Your support for our advertisers helps cover the cost of hosting, research, and maintenance of this FAQ

The XML FAQ — Frequently-Asked Questions about the Extensible Markup Language

Section 4: Developers

Q 4.20: I've already got SGML DTDs: how do I convert them for use with XML?

Edit by hand or use software like Near+Far Designer.

There are numerous projects to convert common or popular SGML DTDs to XML format (for example, both the TEI DTD (Lite and full versions) and the DocBook DTD are available in both SGML and XML, in Schema and DTD formats).

Seán McGrath writes:

To convert SGML DTDs to XML:

  1. No equivalent of the SGML Declaration.
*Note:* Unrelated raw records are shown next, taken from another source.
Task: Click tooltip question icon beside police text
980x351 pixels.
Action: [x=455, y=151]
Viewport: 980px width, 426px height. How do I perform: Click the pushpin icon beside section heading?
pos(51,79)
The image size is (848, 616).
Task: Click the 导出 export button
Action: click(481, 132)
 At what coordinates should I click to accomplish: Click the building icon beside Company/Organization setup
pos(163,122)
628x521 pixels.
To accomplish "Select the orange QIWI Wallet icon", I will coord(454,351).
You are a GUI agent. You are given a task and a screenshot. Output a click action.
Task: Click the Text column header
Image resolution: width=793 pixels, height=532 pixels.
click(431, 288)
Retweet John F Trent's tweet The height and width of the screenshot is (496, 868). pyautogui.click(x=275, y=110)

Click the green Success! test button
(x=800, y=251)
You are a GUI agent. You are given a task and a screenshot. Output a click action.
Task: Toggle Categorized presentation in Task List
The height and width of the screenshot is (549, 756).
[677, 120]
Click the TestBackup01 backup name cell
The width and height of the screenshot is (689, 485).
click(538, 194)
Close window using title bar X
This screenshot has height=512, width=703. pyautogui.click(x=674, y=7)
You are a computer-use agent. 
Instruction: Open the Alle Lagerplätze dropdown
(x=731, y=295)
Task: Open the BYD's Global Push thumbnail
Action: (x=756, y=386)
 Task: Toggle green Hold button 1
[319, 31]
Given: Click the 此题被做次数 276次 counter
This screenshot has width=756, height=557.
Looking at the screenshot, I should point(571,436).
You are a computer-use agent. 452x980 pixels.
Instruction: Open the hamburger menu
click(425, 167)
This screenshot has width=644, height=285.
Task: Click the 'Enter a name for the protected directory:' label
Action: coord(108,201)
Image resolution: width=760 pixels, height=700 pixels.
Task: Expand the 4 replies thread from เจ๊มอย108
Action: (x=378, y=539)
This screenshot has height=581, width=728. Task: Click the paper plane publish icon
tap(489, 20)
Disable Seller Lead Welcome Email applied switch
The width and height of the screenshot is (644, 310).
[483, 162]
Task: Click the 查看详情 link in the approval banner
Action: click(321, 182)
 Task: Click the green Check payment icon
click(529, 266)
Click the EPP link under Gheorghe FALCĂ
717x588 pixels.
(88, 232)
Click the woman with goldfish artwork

So keywords, character set etc are essentially fixed;

  2. Tag minimisation is not allowed, so <!ELEMENT x - O (A,B)> becomes <!ELEMENT X (A,B)> and <!ELEMENT x - O EMPTY> becomes <!ELEMENT X EMPTY>;

  3. #PCDATA must only occur at the extreme left (ie first) in an OR model, eg <!ELEMENT x - - (A|B|#PCDATA|C)> (in SGML) becomes <!ELEMENT x (#PCDATA|A|B|C)*>, and <!ELEMENT x (A,#PCDATA)> is illegal;

  4. No CDATA, RCDATA elements [declared content];

  5. Some SGML attribute types are not allowed in XML eg NUTOKEN;

  6. Some SGML attribute defaults are not allowed in XML eg CONREF and CURRENT;

  7. Comments cannot be inline to declarations like

    <!ELEMENT x - - (A,B) -- an SGML comment in a declaration -->
    		  
  8. A whole bunch of SGML optional features are not present in XML: all forms of tag minimisation (OMITTAG, DATATAG, SHORTREF, etc); Link Process Definitions; Multiple DTDs per document; and many more: see http://www.w3.org/TR/NOTE-sgml-xml-971215 for the list of bits of SGML that were removed for XML;

  9. And [nearly] last but not least, no CONCUR!

  10. There are some important differences between the internal and external subset portion of a DTD in XML: Marked Sections can only occur in the external subset; and Parameter Entities must be used to replace entire declarations in the internal subset portion of a DTD, eg the following is invalid XML:

     
    <!DOCTYPE x [ 
    <!ENTITY % modelx "(A|B)*"> 
    <!ELEMENT x %modelx;> 
    ]> 
    <x></x>
    		

For more information, see McGrath (1998).